# 2nd leisure battery and solar panels wiring.



## AMYISMINE (Feb 13, 2008)

Hi. Need to wire in solar panels and 2nd leisure battery on Autosleeper Amythyst. Anybody know how to get into the Zig unit, and what are the connections for the solar panel, also where would I place a second leisure battery, and is it better to wire in parallel to the existing battery, or wire back to the zig unit. Fused of course. Thanks in anticipation. Rod.


----------



## Zebedee (Oct 3, 2007)

Try Charles Trevelyan at Autosleepers Customer Service Centre.

He will know, and he's a real gent too. Nothing is too much trouble.

Google for his telephone number.


----------



## trevorf (May 16, 2005)

Just wire the second battery in parallel with the original ( although it is better to have 2 batteries of the same type and age).

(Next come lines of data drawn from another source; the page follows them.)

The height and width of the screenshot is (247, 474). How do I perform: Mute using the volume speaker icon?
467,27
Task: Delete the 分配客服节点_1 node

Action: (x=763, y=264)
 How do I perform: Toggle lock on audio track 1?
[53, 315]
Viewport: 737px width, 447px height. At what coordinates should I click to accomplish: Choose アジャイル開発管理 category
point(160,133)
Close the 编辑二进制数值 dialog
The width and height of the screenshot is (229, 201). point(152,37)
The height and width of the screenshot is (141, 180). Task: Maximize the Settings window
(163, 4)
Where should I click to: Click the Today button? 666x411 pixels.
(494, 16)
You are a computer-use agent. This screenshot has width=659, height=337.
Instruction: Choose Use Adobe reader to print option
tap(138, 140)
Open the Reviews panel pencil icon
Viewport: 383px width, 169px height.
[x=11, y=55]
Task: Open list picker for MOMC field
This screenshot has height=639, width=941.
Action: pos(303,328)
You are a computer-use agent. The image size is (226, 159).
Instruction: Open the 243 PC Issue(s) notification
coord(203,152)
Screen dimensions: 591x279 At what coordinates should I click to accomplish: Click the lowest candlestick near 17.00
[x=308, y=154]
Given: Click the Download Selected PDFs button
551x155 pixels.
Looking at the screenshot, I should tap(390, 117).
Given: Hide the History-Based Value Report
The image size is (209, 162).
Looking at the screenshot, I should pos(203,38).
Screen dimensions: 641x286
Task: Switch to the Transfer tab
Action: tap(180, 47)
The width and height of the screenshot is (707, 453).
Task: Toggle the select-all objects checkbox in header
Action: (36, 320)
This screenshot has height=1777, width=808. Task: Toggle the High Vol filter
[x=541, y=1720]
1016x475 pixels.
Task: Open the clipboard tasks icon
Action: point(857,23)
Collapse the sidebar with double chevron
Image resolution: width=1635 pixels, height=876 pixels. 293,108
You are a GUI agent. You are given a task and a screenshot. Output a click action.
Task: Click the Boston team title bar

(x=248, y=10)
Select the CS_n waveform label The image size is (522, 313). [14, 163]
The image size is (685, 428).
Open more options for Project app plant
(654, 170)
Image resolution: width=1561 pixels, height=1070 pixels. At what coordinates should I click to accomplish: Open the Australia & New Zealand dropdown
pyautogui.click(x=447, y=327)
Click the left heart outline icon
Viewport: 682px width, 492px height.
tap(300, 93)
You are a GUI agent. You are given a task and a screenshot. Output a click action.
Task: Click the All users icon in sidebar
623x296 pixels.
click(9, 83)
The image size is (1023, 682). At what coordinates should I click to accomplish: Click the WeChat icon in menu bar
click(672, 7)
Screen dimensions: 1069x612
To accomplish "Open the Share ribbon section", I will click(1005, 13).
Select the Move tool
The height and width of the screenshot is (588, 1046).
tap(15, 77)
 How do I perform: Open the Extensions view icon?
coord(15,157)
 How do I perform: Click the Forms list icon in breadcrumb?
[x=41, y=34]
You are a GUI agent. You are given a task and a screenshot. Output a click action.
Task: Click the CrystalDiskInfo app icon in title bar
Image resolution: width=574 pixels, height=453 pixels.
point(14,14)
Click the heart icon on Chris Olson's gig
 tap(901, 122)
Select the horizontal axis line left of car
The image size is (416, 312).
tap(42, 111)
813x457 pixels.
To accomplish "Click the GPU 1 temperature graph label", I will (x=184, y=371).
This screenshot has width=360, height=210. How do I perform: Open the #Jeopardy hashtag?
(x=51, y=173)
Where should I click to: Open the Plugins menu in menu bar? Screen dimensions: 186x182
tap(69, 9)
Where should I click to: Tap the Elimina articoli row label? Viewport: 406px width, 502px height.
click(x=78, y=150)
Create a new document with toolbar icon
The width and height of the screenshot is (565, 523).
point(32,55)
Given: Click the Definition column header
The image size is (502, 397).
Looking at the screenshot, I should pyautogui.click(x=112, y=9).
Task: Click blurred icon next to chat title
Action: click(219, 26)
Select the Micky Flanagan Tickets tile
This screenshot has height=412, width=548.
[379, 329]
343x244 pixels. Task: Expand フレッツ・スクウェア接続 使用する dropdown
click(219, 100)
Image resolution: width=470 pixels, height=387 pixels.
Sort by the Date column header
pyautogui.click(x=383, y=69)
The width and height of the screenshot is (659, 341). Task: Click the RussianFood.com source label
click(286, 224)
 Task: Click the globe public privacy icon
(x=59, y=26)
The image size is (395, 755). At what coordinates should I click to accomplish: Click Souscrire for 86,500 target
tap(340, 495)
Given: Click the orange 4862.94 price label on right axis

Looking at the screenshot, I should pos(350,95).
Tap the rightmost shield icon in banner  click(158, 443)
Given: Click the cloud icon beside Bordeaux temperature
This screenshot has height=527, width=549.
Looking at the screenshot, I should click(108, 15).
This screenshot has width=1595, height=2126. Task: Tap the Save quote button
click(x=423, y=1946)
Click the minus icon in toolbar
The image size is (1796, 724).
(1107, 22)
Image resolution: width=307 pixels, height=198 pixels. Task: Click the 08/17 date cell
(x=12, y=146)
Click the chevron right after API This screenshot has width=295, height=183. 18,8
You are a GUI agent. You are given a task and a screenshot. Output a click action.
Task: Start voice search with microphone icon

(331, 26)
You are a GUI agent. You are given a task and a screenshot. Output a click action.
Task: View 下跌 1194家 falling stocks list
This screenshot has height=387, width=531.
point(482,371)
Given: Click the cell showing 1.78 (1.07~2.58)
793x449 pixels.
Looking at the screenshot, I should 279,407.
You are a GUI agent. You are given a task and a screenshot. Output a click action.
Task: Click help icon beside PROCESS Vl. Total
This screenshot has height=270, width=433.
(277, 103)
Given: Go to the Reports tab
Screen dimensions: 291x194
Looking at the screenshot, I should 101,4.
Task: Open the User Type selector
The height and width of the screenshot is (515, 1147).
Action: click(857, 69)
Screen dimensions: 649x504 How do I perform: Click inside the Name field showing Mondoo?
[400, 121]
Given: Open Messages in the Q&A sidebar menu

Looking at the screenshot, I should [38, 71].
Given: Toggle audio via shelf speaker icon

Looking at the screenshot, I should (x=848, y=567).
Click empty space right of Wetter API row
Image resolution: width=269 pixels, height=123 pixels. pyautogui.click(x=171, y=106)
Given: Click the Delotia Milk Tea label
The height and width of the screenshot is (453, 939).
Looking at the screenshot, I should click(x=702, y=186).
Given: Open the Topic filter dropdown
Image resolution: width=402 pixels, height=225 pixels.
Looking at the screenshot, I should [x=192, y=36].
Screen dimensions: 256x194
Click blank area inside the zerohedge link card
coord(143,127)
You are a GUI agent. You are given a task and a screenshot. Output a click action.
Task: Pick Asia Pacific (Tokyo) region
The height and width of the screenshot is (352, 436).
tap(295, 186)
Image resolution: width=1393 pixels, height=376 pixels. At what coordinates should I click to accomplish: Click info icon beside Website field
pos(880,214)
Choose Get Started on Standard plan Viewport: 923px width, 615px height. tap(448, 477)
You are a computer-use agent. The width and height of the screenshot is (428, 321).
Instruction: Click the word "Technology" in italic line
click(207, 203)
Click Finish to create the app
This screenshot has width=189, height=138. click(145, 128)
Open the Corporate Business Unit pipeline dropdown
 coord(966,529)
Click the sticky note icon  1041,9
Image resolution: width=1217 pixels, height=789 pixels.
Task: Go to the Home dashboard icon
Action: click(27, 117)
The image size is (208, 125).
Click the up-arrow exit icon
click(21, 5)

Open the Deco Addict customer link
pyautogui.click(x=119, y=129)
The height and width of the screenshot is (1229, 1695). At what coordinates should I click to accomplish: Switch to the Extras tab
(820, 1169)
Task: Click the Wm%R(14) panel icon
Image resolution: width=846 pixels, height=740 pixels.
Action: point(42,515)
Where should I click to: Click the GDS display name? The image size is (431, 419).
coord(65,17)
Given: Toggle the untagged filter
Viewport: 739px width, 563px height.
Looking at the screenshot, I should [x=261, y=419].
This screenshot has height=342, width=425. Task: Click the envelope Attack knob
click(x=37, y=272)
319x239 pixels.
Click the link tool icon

Also connect the solar panel (via a regulator) direct to the batteries to save messing about with the Zig unit.

Trevor


----------



## 111764 (Apr 29, 2008)

Hi connect your panel or panels to your battery via a voltage regulator then connect your second battery to your existing one there is no need to go into your zig unit this way you keep your solar power seperate from your mains charging and makes it less complicated,and the regulator cuts off your panel when your battery or batteries are fully charged and then kicks in again when needed hope this helps as this is the way i allways do it and never had any troubles cheers


----------